One of the many aspects I love about teaching, is being introduced to useful quilting “stuff” by my students. A lady in my class for the Metropolitan Patchwork Society in Beaverton, OR, had this great little travel case for storing quilting tools. It is supported by a plastic display rack, approximately 8″ x 6.5″. The purple cover flap is hanging down the back and flips over to close the case with the velcro strip. This is so handy for all the small tools and gadgets that quilters like to carry and have at their disposal.
This nifty travel case was designed by Pearl Pereira and the pattern is available for purchase at her on-line store.
I recently taught my Gateway to Mongolia class at the Metropolitan Patchwork Society in Beaverton, OR. The pattern is available from my on-line store. Here is what one of my students made. This beautiful Ölzii is made from one fabric.

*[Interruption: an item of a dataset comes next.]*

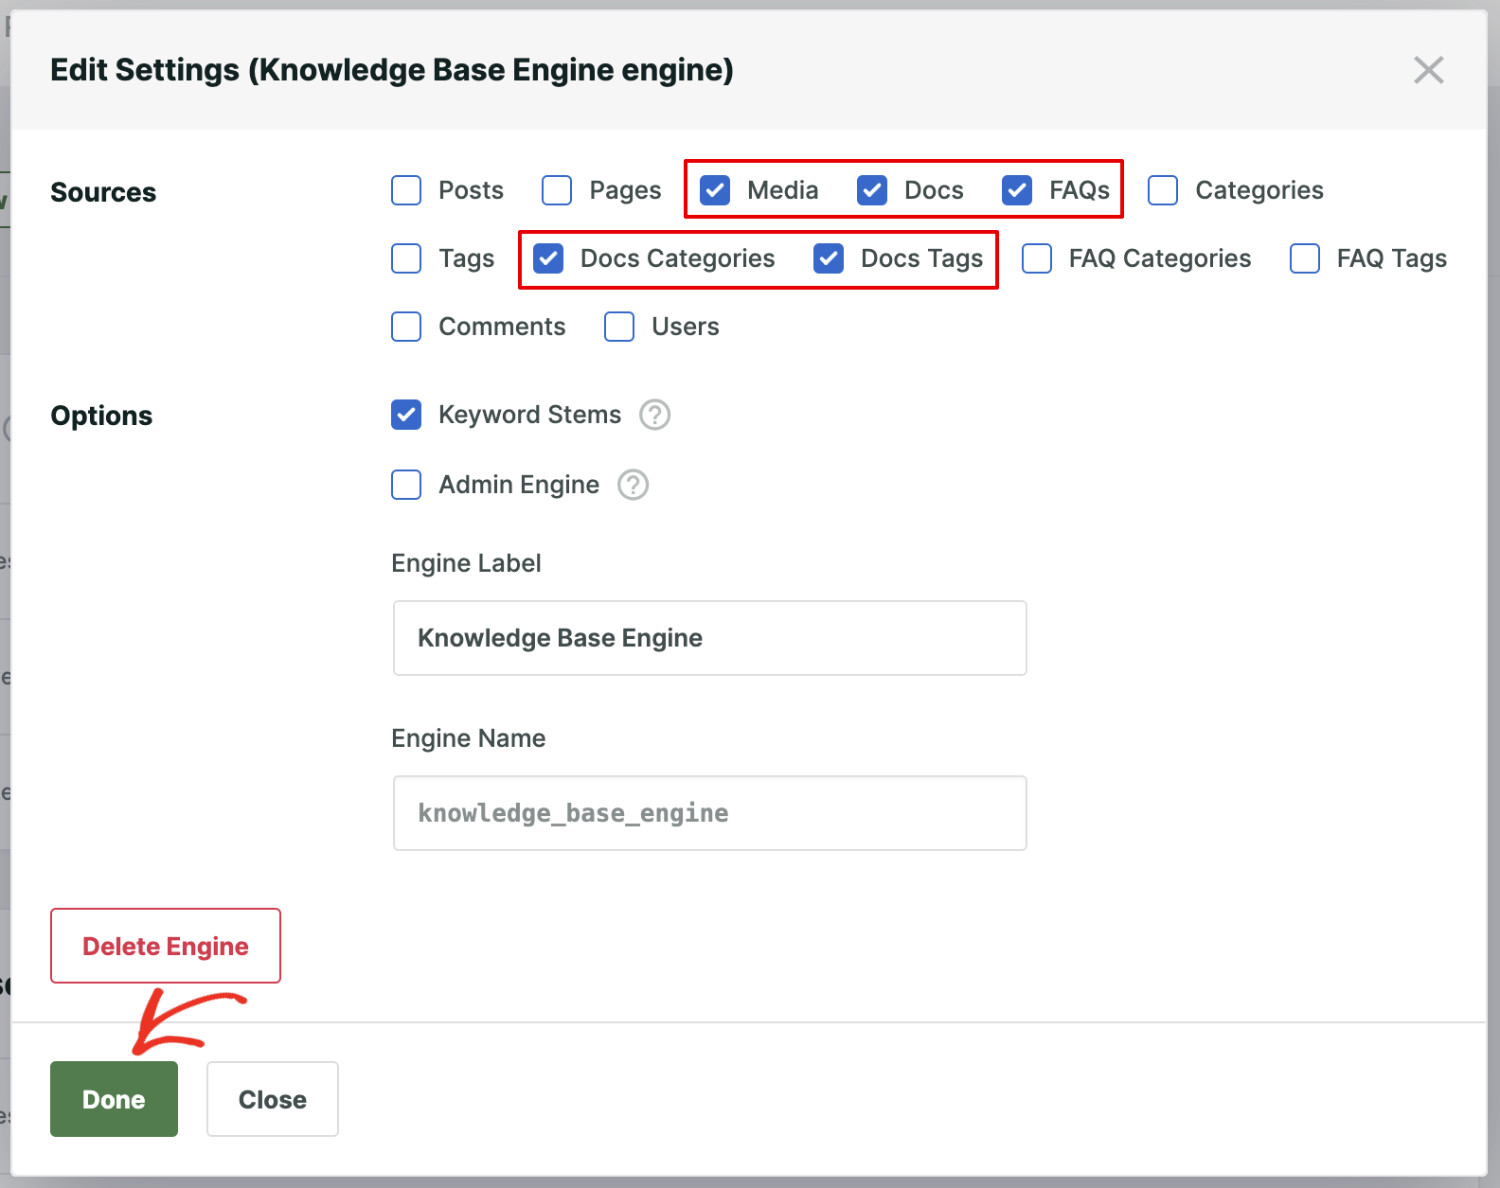Disable the FAQs source
The image size is (1500, 1188).
(x=1017, y=190)
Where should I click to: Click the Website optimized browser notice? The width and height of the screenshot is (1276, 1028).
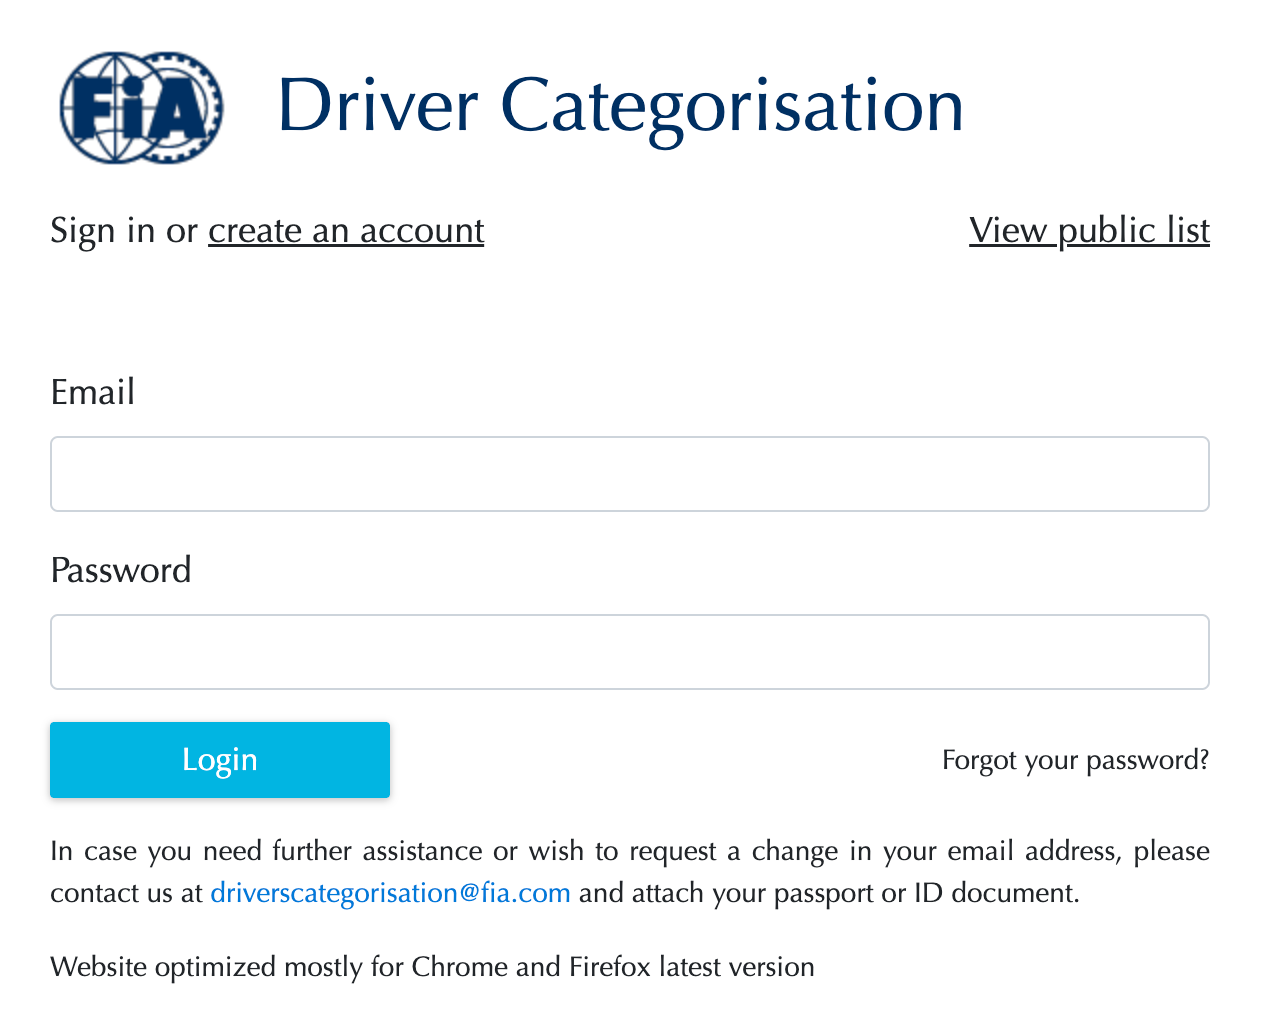[165, 968]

When I first saw the fabric choice that this student brought to class, I wasn’t sure how the fabrics would work together. However, she was able to fussy-cut from selected areas of one fabric to create the desired effect and it is very successful. She used motifs in the pattern for the intersecting squares of the Ölzii design and sections of fabric that changed from lighter to darker green instead three different fabrics for a color gradation. The fabric in the outer edges of the Ölzii also came from this fabric. It really pops on the black background and we were delighted with the results. Here are another two, one on a light background and the other on a dark background. Both students did a fine job on achieving the woven effect with a good gradation of colors.
While I was in the Portland area to teach in Beaverton, I visited my good friend Nancy Watts, who has worked with me assisting the Mongolian Quilting Center for several years. Nancy had just returned from a Silk Road tour to Uzbekistan and shared her stories. She purchased this amazing suzani at an antique shop in Bukhara. It is at least 100 years old, woven in strips and hand embroidered with silk thread in intricate designs.
Traditionally, brides make these for their husbands. They are used in their yurts as wall hangings, bed coverings, or covers for belongings. The beautiful embroidered motifs all have symbolic significance and meaning: the pomegranate for festivity, peppers to protect from evil spirits, wavy stems for wealth and vitality, tear drops and almonds for abundance, and flowers which are the paradise garden in the desert to bring luck, good health and longevity.